Batalhador e musicista autodidata, Antônio, também conhecido como Cheirinho, mudou-se de Ibitinga para Americana há mais de 70 anos. Acompanhado da esposa Cacilda, vieram em busca das oportunidades que as indústrias instaladas na cidade ofereciam.
Às margens do Ribeirão Quilombo, o bairro de mesmo nome, vizinho de Carioba, foi o primeiro lar da família na cidade. Antônio percorreu diversas empresas da região, mas sua paixão verdadeira foi a música.

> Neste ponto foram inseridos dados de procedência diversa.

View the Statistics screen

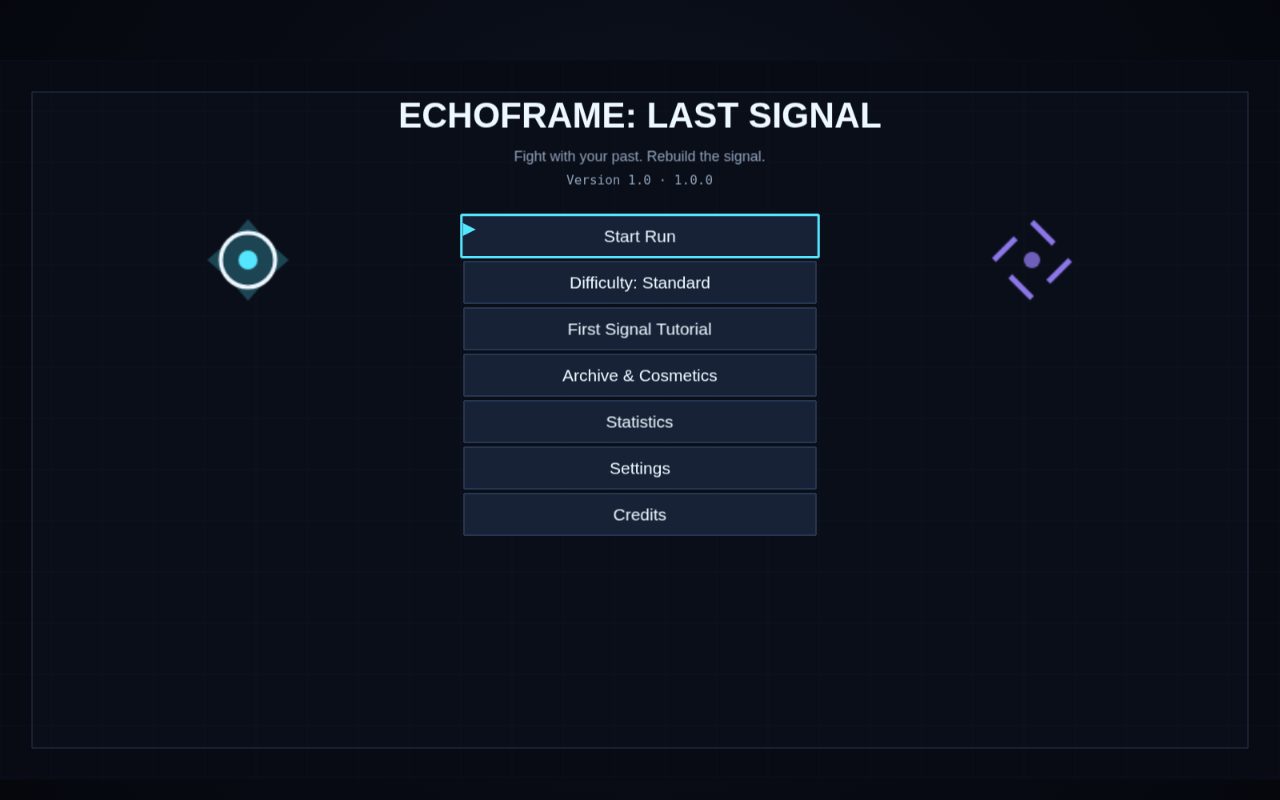[640, 422]
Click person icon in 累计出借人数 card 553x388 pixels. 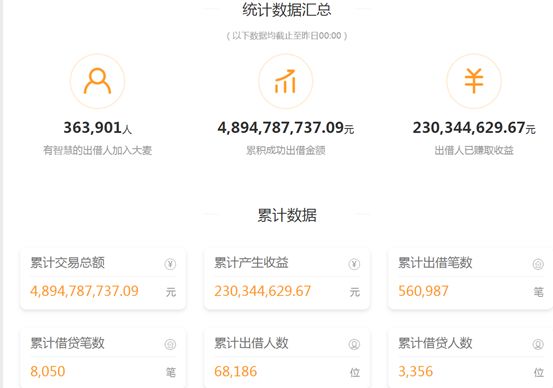point(354,344)
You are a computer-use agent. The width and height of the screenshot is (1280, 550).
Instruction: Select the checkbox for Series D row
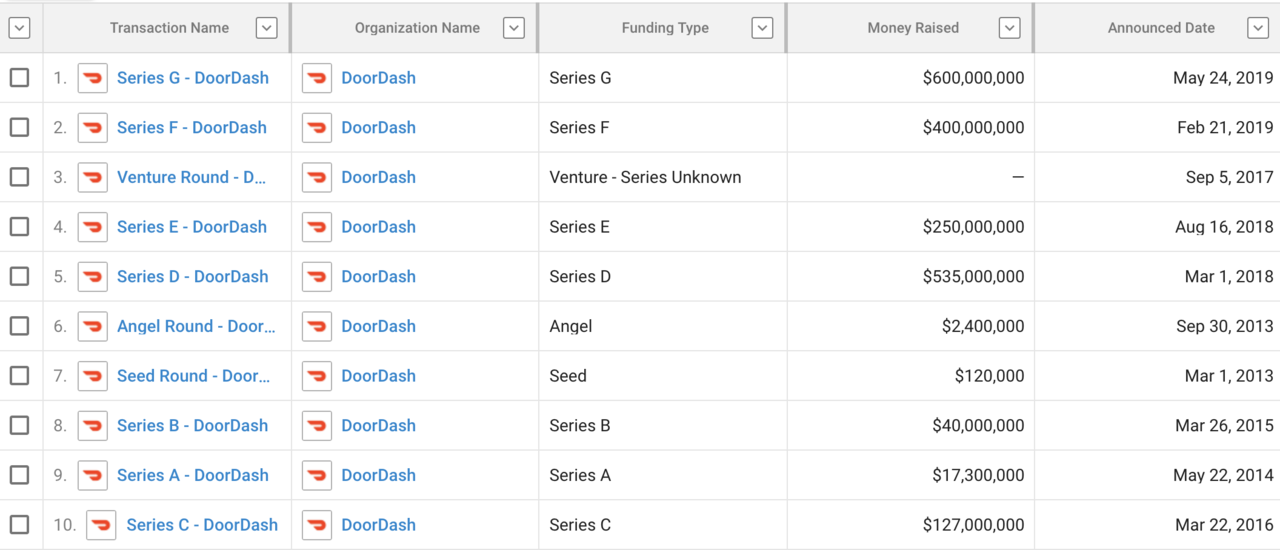click(19, 277)
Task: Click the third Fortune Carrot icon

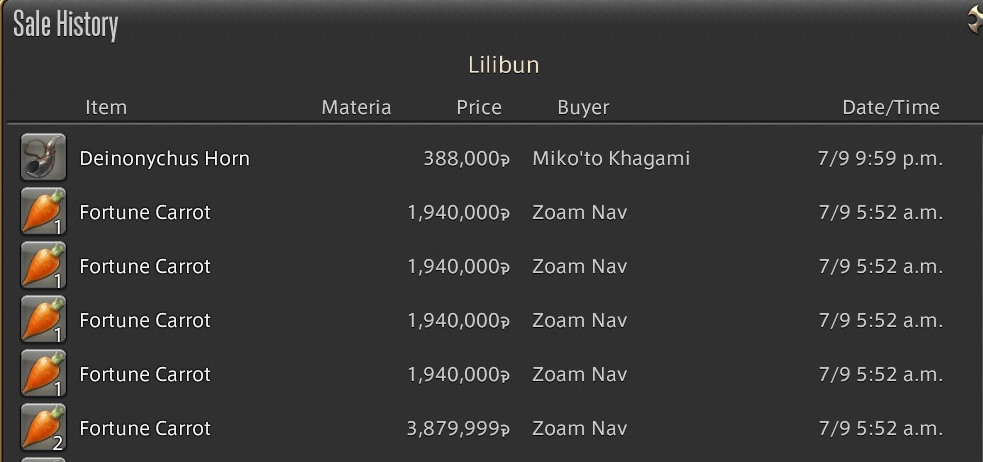Action: pyautogui.click(x=43, y=319)
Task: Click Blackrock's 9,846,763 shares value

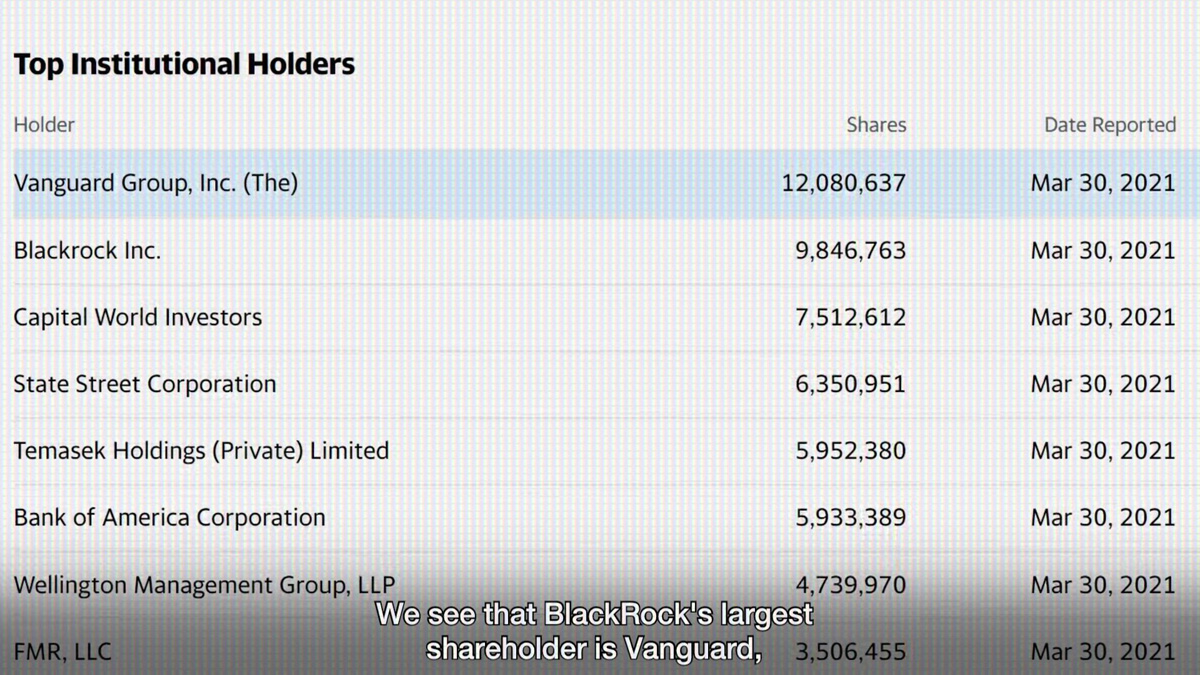Action: click(851, 251)
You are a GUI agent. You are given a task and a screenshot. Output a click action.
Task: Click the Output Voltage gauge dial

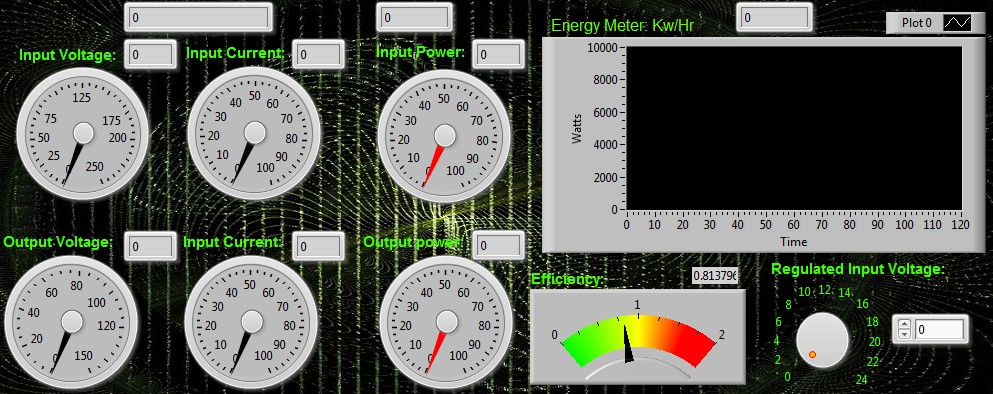71,322
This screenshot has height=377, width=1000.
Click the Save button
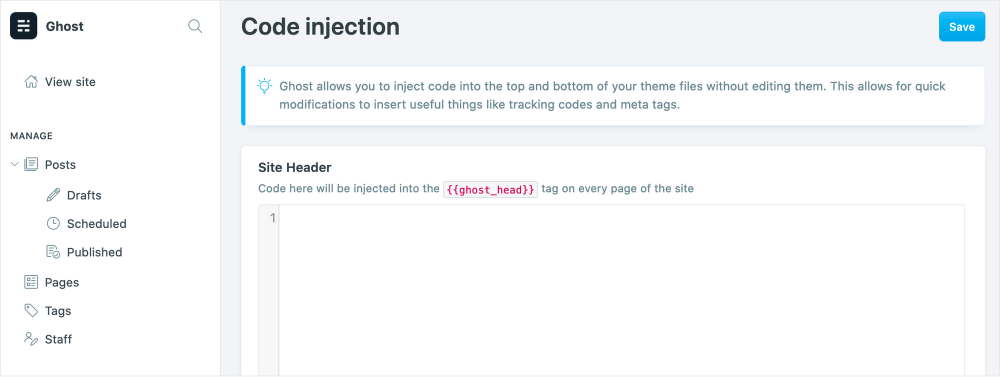pyautogui.click(x=962, y=27)
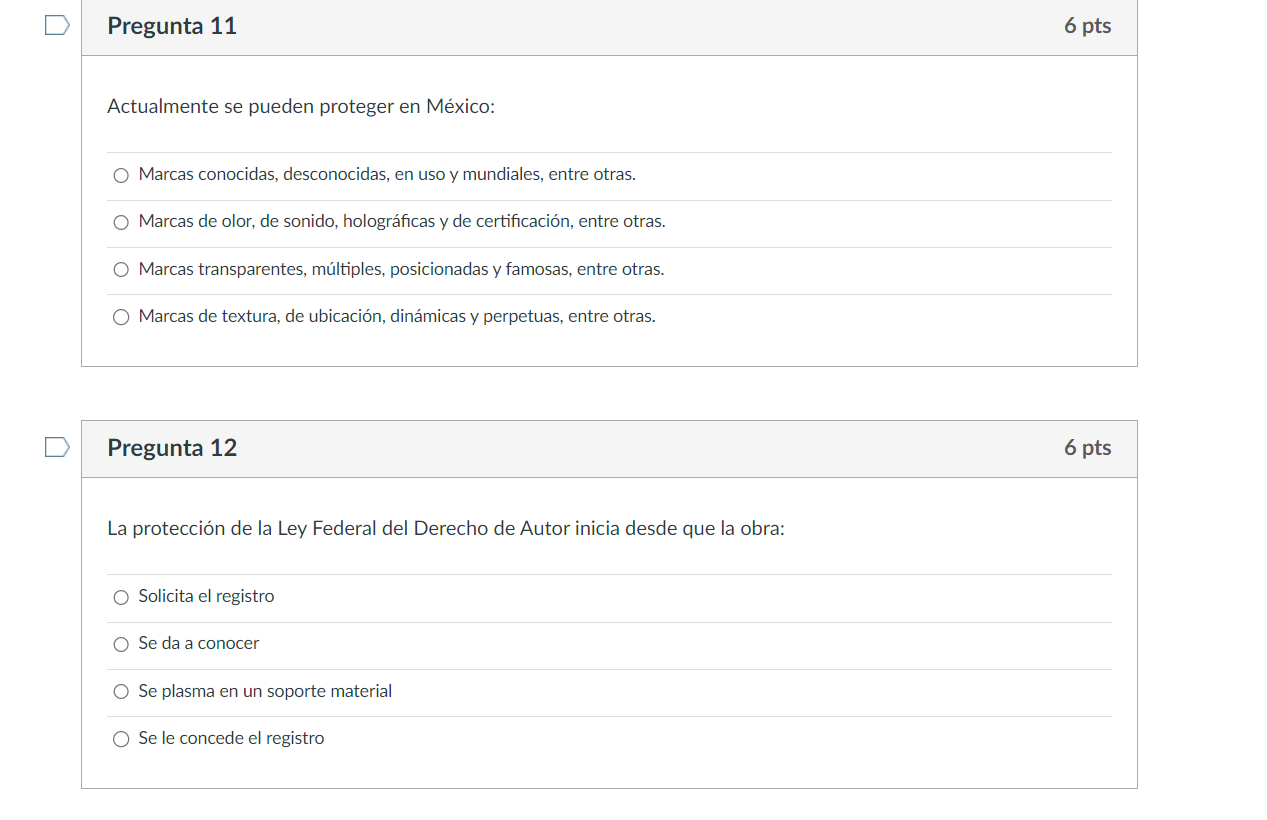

Antônio foi um dos fundadores da Brasilias Band, famosa por tocar nos tradicionais bailes que embalavam as noites americanenses. A ideia de montar um grupo surgiu em uma antiga loja de mobília da Avenida Cillos, a Móveis Dularbel. Ivo Constâncio, o proprietário, tocava trompete e, em conversa com Cheirinho, o convidou para formar uma banda, na qual assumiu a bateria.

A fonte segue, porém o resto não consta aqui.